Los servicios eléctricos entre Plaza Constitución y Quilmes comenzaron a correr un 15 de febrero de 2016, tras un acto oficial que había tenido lugar el 13 de febrero y que estuvo encabezado por el entonces presidente, Mauricio Macri, y su ministro de Transporte, Guillermo DietrichEn el evento también estuvo presente el exministro del Interior y Transporte, Florencio Randazzo, bajo cuya gestión se había ejecutado la mayor parte de la obra, informa En el Subte.
La habilitación de los servicios estuvo precedida por un período de más de cinco meses sin trenes en el ramal -originalmente iban a ser solo tres meses- para agilizar los trabajos de electrificación, que habían comenzado en 2014 (ver detalle debajo).
Si bien en un principio se proyectaba inaugurar el tramo hasta Quilmes el 14 de diciembre de 2015, contratiempos técnicos obligaron a demorar la puesta en marcha del tramo hasta febrero de 2016.
Posteriormente se habilitaron nuevos tramos: en junio de 2016 los servicios fueron prolongados hasta Berazategui, mientras que en abril de 2017 fueron extendidos hasta City Bell y, finalmente, en octubre de ese año hasta La Plata (ver abajo)En tanto que para la habilitación del sector Berazategui – Bosques hubo que esperar hasta octubre de 2018.
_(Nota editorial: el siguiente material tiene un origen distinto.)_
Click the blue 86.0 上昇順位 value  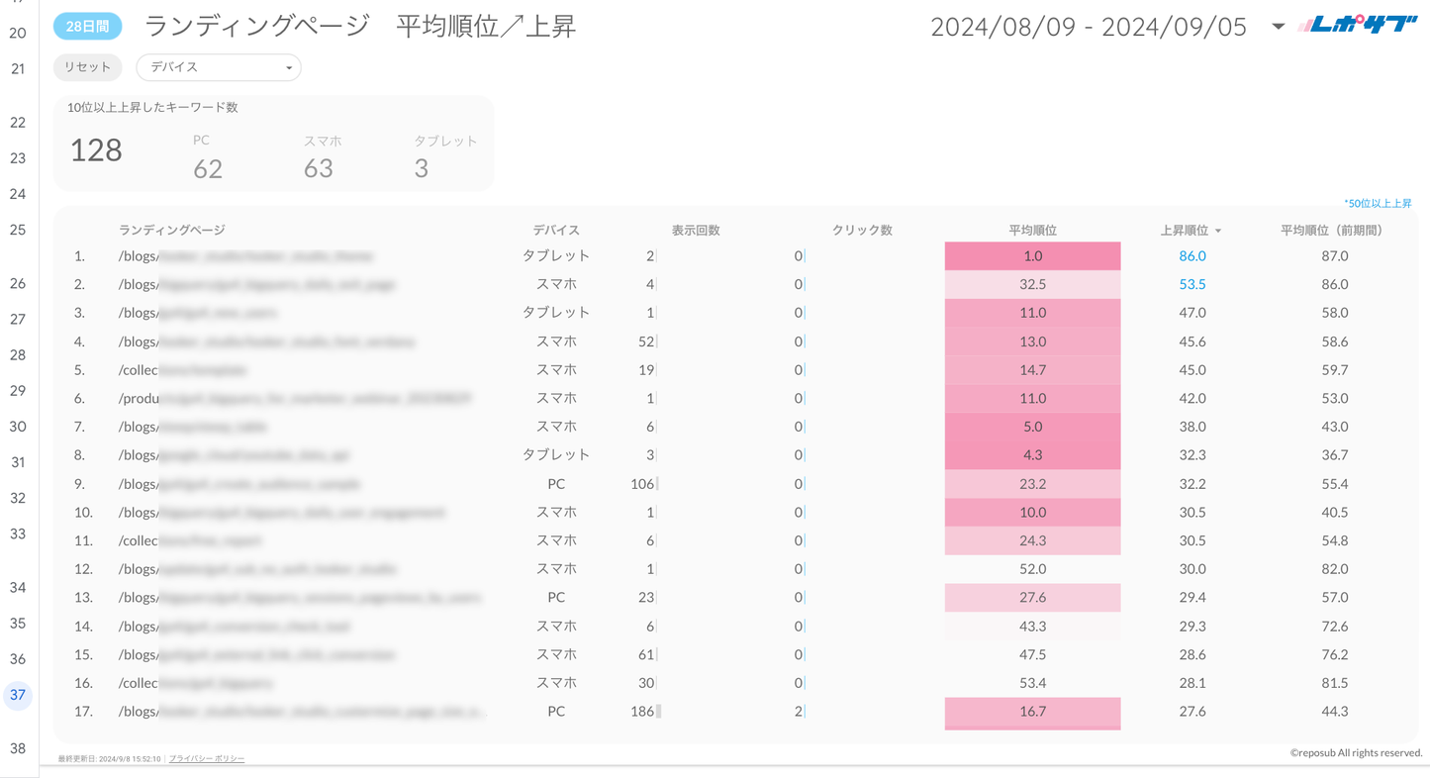[1192, 256]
La inauguración, vale notar, se realizó con estaciones provisorias, ya que las obras de elevación de los andenes definitivos no habían sido iniciadas aún: fueron terminadas por etapas entre 2017 y 2020, quedando pendiente la muy postergada obra de Avellaneda, habilitada recién en 2025.
Historia del proyecto
La electrificación de la vía Quilmes estaba originalmente contemplada en el Estudio de Ingeniería y Proyecto de Electrificación de la Línea General Roca, cuya confección en el año 1973 estuvo a cargo de un consorcio argentino-japonés formado por la consultora estatal argentina Conarsud Asesoramiento y Consultoría (que había sido fundada en 1972 por Ferrocarriles Argentinos) y por Japan Railway Technical Service (JARTS).
El contrato entre Ferrocarriles Argentinos, Marubeni, Toshiba y Hitachi para ejecutar el proyecto se firma en 1979 y se contemplaba en una primera etapa la electrificación de los tramos Constitución – Temperley, Temperley – Ezeiza y Temperley – Glew, mientras que en una segunda etapa se preveían obras en los sectores Constitución – La Plata, Berazategui – Bosques y Temperley – Villa Elisa.
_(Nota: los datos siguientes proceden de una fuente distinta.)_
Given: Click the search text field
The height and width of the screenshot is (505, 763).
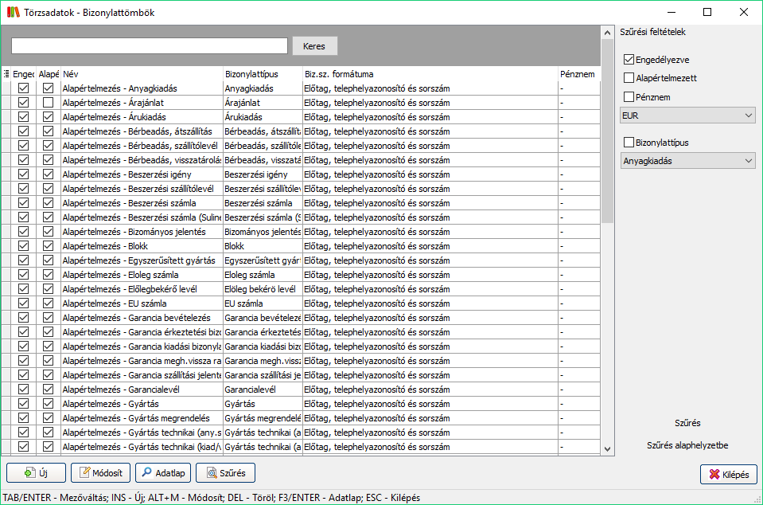Looking at the screenshot, I should click(x=149, y=46).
Las obras de la primera etapa comenzaron oficialmente el 19 de diciembre de 1981 y en 1985 se inauguraron eléctricos entre Plaza Constitución y Ezeiza y entre Plaza Constitución y Glew (ver más detalles en nota adjunta).
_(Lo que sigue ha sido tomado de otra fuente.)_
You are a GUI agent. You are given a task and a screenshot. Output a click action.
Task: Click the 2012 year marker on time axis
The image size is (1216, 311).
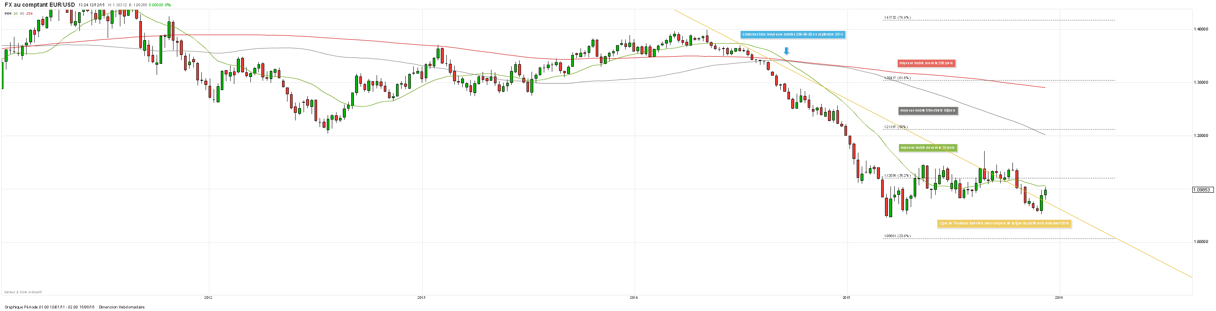pos(208,297)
Una vez terminada esta primera etapa, las obras no se detuvieron: en la segunda mitad de la década del 80 se avanzó con la instalación de columnas metálicas para el tendido eléctrico (llamadas “tipo RENFE”) en el ramal Temperley – Villa Elisa y en parte del tramo entre esta última y La Plata. Las obras, sin embargo, quedaron frenadas tras la hiperinflación de 1989 y el proceso de concesiones ferroviarias en la década de 1990.